* **Job**:
Could you extract every line of the records below and reproduce each one unchanged?

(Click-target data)

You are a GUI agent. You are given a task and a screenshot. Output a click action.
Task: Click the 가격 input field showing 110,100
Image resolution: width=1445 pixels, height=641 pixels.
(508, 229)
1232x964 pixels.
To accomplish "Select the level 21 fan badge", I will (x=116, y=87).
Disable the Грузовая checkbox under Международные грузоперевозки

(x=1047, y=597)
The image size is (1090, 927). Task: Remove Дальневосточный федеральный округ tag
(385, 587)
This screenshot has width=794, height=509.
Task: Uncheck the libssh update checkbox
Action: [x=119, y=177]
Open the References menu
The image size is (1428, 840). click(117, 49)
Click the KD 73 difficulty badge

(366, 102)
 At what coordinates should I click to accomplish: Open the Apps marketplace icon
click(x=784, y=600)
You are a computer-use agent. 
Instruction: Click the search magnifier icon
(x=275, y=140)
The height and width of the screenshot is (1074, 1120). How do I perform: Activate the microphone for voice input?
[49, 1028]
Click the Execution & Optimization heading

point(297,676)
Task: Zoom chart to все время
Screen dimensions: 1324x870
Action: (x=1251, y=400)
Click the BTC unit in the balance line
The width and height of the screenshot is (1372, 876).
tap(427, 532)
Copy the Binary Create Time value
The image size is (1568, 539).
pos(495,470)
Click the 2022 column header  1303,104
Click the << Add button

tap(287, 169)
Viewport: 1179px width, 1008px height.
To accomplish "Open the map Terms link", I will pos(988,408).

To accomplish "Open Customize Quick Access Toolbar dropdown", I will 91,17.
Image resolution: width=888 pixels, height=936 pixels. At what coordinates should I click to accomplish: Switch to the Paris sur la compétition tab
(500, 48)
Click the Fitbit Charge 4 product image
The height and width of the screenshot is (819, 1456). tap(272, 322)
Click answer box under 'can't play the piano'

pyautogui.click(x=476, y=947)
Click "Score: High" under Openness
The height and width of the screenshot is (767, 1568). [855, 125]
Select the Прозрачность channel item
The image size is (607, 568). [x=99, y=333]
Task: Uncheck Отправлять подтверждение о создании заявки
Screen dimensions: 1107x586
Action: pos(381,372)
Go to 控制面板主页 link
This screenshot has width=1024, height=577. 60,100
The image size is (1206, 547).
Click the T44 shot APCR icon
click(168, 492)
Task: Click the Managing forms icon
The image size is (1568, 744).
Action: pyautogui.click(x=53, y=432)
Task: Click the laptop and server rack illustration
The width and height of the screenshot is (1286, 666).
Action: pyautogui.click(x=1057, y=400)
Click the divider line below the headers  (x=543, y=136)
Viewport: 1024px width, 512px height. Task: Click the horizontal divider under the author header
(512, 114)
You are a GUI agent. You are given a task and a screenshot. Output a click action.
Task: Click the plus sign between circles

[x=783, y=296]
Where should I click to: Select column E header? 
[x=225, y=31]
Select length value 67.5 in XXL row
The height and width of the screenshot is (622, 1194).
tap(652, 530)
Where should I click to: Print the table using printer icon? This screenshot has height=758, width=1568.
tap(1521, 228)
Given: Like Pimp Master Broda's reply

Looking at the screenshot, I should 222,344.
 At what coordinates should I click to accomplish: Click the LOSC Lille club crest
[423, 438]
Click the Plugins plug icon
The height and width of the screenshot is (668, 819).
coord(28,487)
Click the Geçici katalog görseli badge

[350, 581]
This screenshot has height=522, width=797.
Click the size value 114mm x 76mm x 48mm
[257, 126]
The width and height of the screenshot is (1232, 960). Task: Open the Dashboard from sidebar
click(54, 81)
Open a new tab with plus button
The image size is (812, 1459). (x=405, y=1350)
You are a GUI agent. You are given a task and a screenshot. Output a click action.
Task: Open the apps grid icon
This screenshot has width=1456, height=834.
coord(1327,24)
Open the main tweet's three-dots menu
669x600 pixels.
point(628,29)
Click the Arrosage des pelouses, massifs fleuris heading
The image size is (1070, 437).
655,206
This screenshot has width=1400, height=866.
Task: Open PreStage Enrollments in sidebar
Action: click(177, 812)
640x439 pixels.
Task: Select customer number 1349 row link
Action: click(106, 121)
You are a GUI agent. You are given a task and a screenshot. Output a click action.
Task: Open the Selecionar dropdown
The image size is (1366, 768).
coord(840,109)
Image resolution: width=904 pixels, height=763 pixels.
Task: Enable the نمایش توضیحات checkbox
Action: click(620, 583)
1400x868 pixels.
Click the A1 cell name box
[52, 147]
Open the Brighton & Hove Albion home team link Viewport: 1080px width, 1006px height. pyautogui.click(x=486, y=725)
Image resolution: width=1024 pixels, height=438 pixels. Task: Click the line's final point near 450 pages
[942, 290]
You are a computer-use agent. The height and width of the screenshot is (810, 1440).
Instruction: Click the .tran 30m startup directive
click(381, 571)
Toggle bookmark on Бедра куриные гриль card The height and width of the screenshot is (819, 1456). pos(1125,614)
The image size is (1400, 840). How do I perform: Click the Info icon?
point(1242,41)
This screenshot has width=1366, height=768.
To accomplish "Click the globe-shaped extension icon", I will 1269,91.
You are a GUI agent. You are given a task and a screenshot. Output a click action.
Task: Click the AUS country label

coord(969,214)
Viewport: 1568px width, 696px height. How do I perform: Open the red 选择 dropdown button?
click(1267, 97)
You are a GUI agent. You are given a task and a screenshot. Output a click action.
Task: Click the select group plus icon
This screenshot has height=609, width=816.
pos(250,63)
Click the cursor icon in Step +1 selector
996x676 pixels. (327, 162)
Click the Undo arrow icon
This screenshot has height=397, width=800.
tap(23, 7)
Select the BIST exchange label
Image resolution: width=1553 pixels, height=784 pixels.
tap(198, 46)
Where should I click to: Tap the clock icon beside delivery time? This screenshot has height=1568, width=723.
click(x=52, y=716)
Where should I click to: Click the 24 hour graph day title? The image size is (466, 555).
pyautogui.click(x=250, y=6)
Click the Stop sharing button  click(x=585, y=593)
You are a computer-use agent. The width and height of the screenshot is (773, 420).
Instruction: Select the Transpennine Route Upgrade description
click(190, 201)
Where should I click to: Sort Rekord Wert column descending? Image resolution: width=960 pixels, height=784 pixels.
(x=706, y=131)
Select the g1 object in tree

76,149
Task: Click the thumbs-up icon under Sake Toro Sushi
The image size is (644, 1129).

* **Expected answer**:
You are a GUI agent. You are given a task and a screenshot. Output a click action.
Task: Click the 가격 input field showing 110,100
Image resolution: width=1445 pixels, height=641 pixels.
(508, 229)
1232x964 pixels.
To accomplish "Select the level 21 fan badge", I will (x=116, y=87).
Disable the Грузовая checkbox under Международные грузоперевозки

(x=1047, y=597)
The image size is (1090, 927). Task: Remove Дальневосточный федеральный округ tag
(385, 587)
This screenshot has width=794, height=509.
Task: Uncheck the libssh update checkbox
Action: [x=119, y=177]
Open the References menu
The image size is (1428, 840). click(117, 49)
Click the KD 73 difficulty badge

(366, 102)
 At what coordinates should I click to accomplish: Open the Apps marketplace icon
click(x=784, y=600)
You are a computer-use agent. 
Instruction: Click the search magnifier icon
(x=275, y=140)
The height and width of the screenshot is (1074, 1120). How do I perform: Activate the microphone for voice input?
[49, 1028]
Click the Execution & Optimization heading

point(297,676)
Task: Zoom chart to все время
Screen dimensions: 1324x870
Action: (x=1251, y=400)
Click the BTC unit in the balance line
The width and height of the screenshot is (1372, 876).
tap(427, 532)
Copy the Binary Create Time value
The image size is (1568, 539).
pos(495,470)
Click the 2022 column header  1303,104
Click the << Add button

tap(287, 169)
Viewport: 1179px width, 1008px height.
To accomplish "Open the map Terms link", I will pos(988,408).

To accomplish "Open Customize Quick Access Toolbar dropdown", I will 91,17.
Image resolution: width=888 pixels, height=936 pixels. At what coordinates should I click to accomplish: Switch to the Paris sur la compétition tab
(500, 48)
Click the Fitbit Charge 4 product image
The height and width of the screenshot is (819, 1456). tap(272, 322)
Click answer box under 'can't play the piano'

pyautogui.click(x=476, y=947)
Click "Score: High" under Openness
The height and width of the screenshot is (767, 1568). [855, 125]
Select the Прозрачность channel item
The image size is (607, 568). [x=99, y=333]
Task: Uncheck Отправлять подтверждение о создании заявки
Screen dimensions: 1107x586
Action: pos(381,372)
Go to 控制面板主页 link
This screenshot has width=1024, height=577. 60,100
The image size is (1206, 547).
Click the T44 shot APCR icon
click(168, 492)
Task: Click the Managing forms icon
The image size is (1568, 744).
Action: pyautogui.click(x=53, y=432)
Task: Click the laptop and server rack illustration
The width and height of the screenshot is (1286, 666).
Action: pyautogui.click(x=1057, y=400)
Click the divider line below the headers  (x=543, y=136)
Viewport: 1024px width, 512px height. Task: Click the horizontal divider under the author header
(512, 114)
You are a GUI agent. You are given a task and a screenshot. Output a click action.
Task: Click the plus sign between circles

[x=783, y=296]
Where should I click to: Select column E header? 
[x=225, y=31]
Select length value 67.5 in XXL row
The height and width of the screenshot is (622, 1194).
tap(652, 530)
Where should I click to: Print the table using printer icon? This screenshot has height=758, width=1568.
tap(1521, 228)
Given: Like Pimp Master Broda's reply

Looking at the screenshot, I should 222,344.
 At what coordinates should I click to accomplish: Click the LOSC Lille club crest
[423, 438]
Click the Plugins plug icon
The height and width of the screenshot is (668, 819).
coord(28,487)
Click the Geçici katalog görseli badge

[350, 581]
This screenshot has height=522, width=797.
Click the size value 114mm x 76mm x 48mm
[257, 126]
The width and height of the screenshot is (1232, 960). Task: Open the Dashboard from sidebar
click(54, 81)
Open a new tab with plus button
The image size is (812, 1459). (x=405, y=1350)
You are a GUI agent. You are given a task and a screenshot. Output a click action.
Task: Open the apps grid icon
This screenshot has width=1456, height=834.
coord(1327,24)
Open the main tweet's three-dots menu
669x600 pixels.
point(628,29)
Click the Arrosage des pelouses, massifs fleuris heading
The image size is (1070, 437).
655,206
This screenshot has width=1400, height=866.
Task: Open PreStage Enrollments in sidebar
Action: click(177, 812)
640x439 pixels.
Task: Select customer number 1349 row link
Action: click(106, 121)
You are a GUI agent. You are given a task and a screenshot. Output a click action.
Task: Open the Selecionar dropdown
The image size is (1366, 768).
coord(840,109)
Image resolution: width=904 pixels, height=763 pixels.
Task: Enable the نمایش توضیحات checkbox
Action: click(620, 583)
1400x868 pixels.
Click the A1 cell name box
[52, 147]
Open the Brighton & Hove Albion home team link Viewport: 1080px width, 1006px height. pyautogui.click(x=486, y=725)
Image resolution: width=1024 pixels, height=438 pixels. Task: Click the line's final point near 450 pages
[942, 290]
You are a computer-use agent. The height and width of the screenshot is (810, 1440).
Instruction: Click the .tran 30m startup directive
click(381, 571)
Toggle bookmark on Бедра куриные гриль card The height and width of the screenshot is (819, 1456). pos(1125,614)
The image size is (1400, 840). How do I perform: Click the Info icon?
point(1242,41)
This screenshot has width=1366, height=768.
To accomplish "Click the globe-shaped extension icon", I will 1269,91.
You are a GUI agent. You are given a task and a screenshot. Output a click action.
Task: Click the AUS country label

coord(969,214)
Viewport: 1568px width, 696px height. How do I perform: Open the red 选择 dropdown button?
click(1267, 97)
You are a GUI agent. You are given a task and a screenshot. Output a click action.
Task: Click the select group plus icon
This screenshot has height=609, width=816.
pos(250,63)
Click the cursor icon in Step +1 selector
996x676 pixels. (327, 162)
Click the Undo arrow icon
This screenshot has height=397, width=800.
tap(23, 7)
Select the BIST exchange label
Image resolution: width=1553 pixels, height=784 pixels.
tap(198, 46)
Where should I click to: Tap the clock icon beside delivery time? This screenshot has height=1568, width=723.
click(x=52, y=716)
Where should I click to: Click the 24 hour graph day title? The image size is (466, 555).
pyautogui.click(x=250, y=6)
Click the Stop sharing button  click(x=585, y=593)
You are a computer-use agent. The width and height of the screenshot is (773, 420).
Instruction: Select the Transpennine Route Upgrade description
click(190, 201)
Where should I click to: Sort Rekord Wert column descending? Image resolution: width=960 pixels, height=784 pixels.
(x=706, y=131)
Select the g1 object in tree

76,149
Task: Click the thumbs-up icon under Sake Toro Sushi
The image size is (644, 1129).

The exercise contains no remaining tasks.